On 19 August 2020, the world’s largest and longest polar research expedition – known as MOSAiC – reached the North Pole after making an unplanned detour owing to lighter than usual sea ice conditions. The expedition is now entering its final stage, during which researchers will study the last piece of the Arctic puzzle: the growth of new sea ice marking the end of the summer season.
In September 2019, the German research icebreaker Polarstern set sail from Tromsø, Norway, to spend a year drifting through the Arctic Ocean – trapped in ice. After leaving the ice floe it had been sitting in for the previous ten months, the icebreaker travelled through the Fram Strait and along the northeast coast of Greenland – a region that is usually home to thick, multi-year ice.
Radar Satellite Imagery and Sea-ice Data
Using radar satellite imagery and sea-ice data, researchers onboard the vessel determined that the ice conditions this year were ‘lighter than usual’, and they were able to complete their journey to the North Pole in just six days.
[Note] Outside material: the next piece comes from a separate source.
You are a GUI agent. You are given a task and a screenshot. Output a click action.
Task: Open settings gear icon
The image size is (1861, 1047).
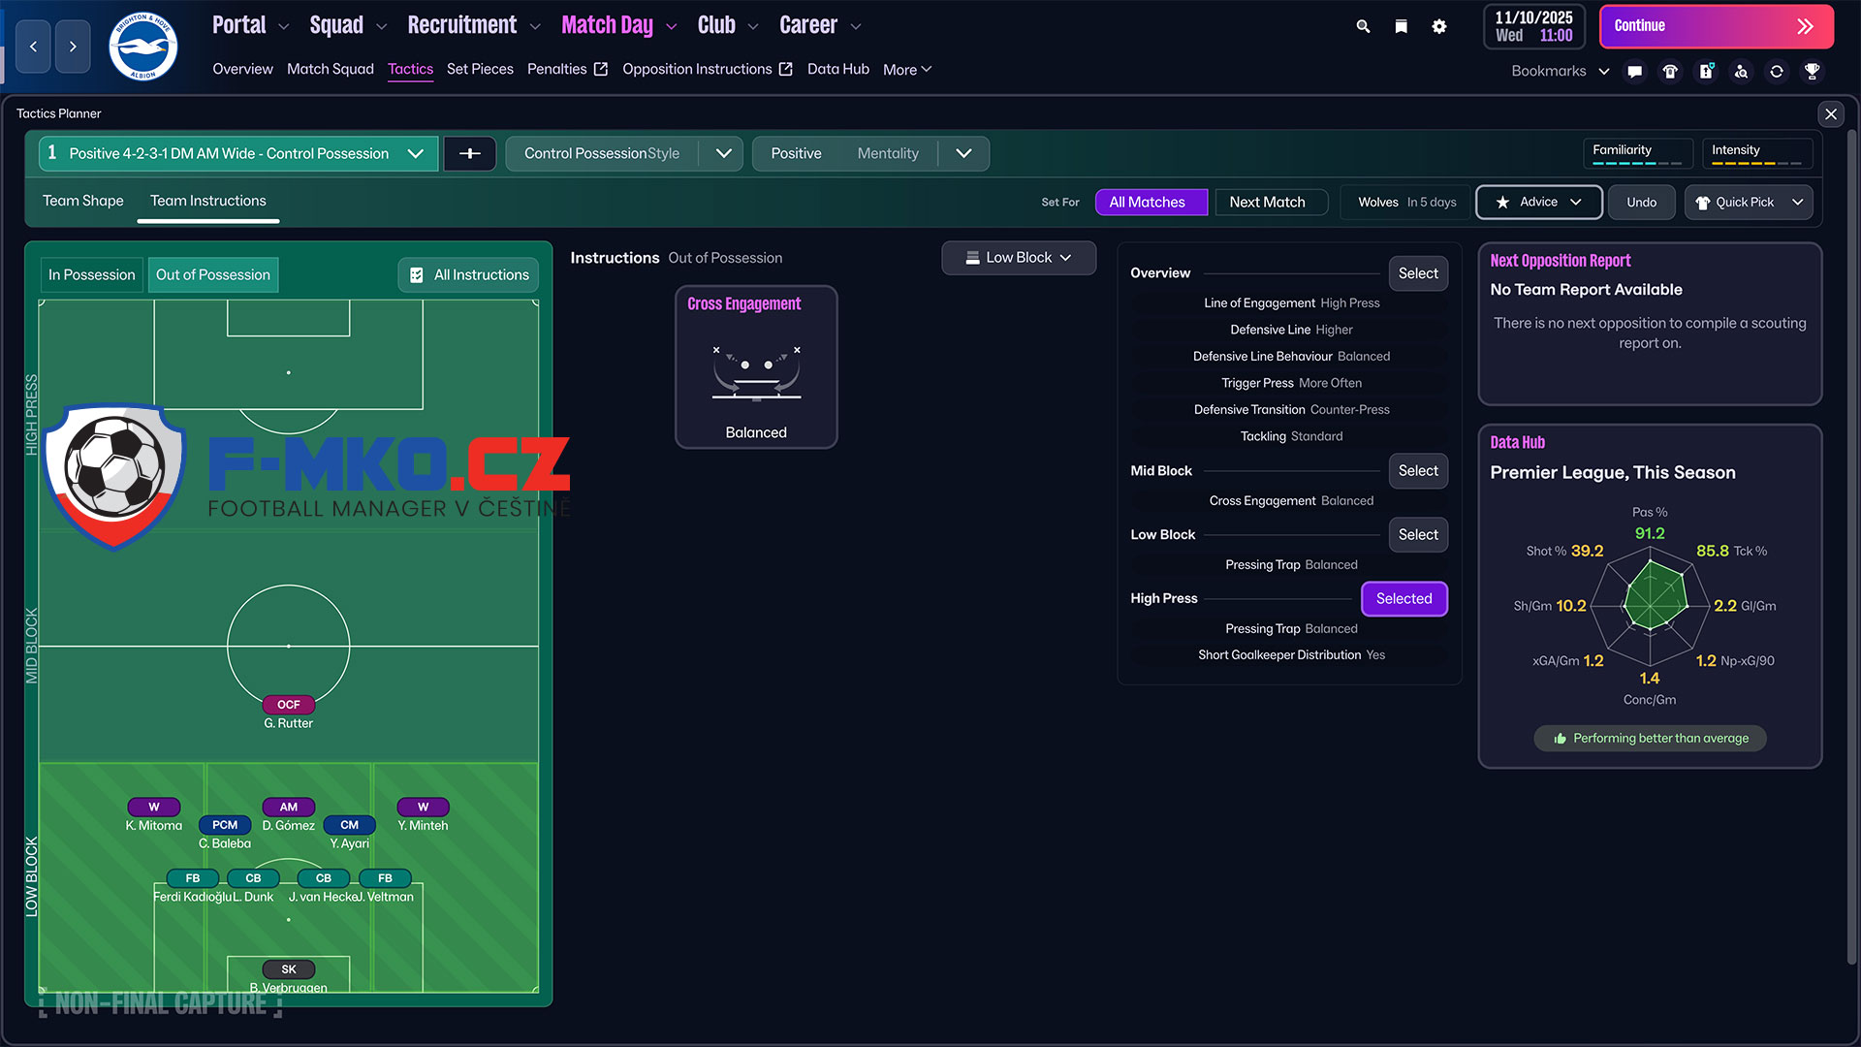(1439, 26)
Onboard, during the year-long experiment, around 600 researchers from 20 countries have been carrying out various experiments on the sea ice surrounding the ship in order to gain fundamental insights that are key to better understand global climate change.
Tânia Casal, Scientific Campaign Coordinator for the Multidisciplinary drifting Observatory for the Study of Arctic Climate (MOSAiC), explained: “The vital importance of these measurements is related to the fact that they are made continuously and simultaneously throughout the full year. The data acquired will give the scientific community an exceptional dataset that will be studied for years to come.”
Ground-based Dual Frequency Radar
One of ESA’s experiments includes the use of a new ground-based dual frequency radar which has been used to measure sea ice of a different age and thickness and is also able to distinguish between the snow and ice among the first results.
Tânia commented: “Even though the conditions on the ice have been quite challenging due to the unusual weather conditions faced this year, first results have already revealed that warming events and associated changes of the snow surface can lead to an underestimation of the ice concentration – a major variable when studying the Arctic conditions.”
Understanding snow and measuring snow depth is very relevant also for ESA’s CryoSat and SMOS missions, as well as for preparing for the next three Copernicus high priority candidate missions: CIMR, CRISTAL and ROSE-L.
Obtaining Data of the Seldom-imaged North Pole Region
Now that the Polarstern has reached the North Pole, researchers have picked out a new ice floe to attach to in order to observe and study the re-freezing of melt ponds and the start of autumn freezing of sea ice.
Normally, the North Pole is not covered by satellite data, which therefore leaves what is called a ‘pole hole’ visible in most Arctic maps. Ordinarily, vessels do not journey near the North Pole, so ice support services are not warranted or needed.
This posed a challenge during the MOSAiC expedition when the Polarstern ship drifted north of the Copernicus Sentinel-1 routine coverage to continuously study the development of the sea ice. In order to get around this, the WMO Polar Space Task Group (PSTG), which comprises 13 space agencies, has undertaken a special tasking of satellites to obtain data of the seldom-imaged North Pole region.
This involved obtaining observations from CSA RADARSAT-2 and RADARSAT Constellation Missions, DLR’s TerraSAR-X and ASI’s COSMO-SkyMed mission. ESA’s Mark Drinkwater said: “The Polar Space Task Group has made a very special effort in the name of MOSAiC and the Year of Polar Prediction science to collect data in a location where normally there is none.”
Depending on ice and weather conditions, the Polarstern will follow the Transpolar Drift southwards, from its current position at 88° North. The Polarstern is expected to complete the final stage of the experiment and return to Bremerhaven, Germany.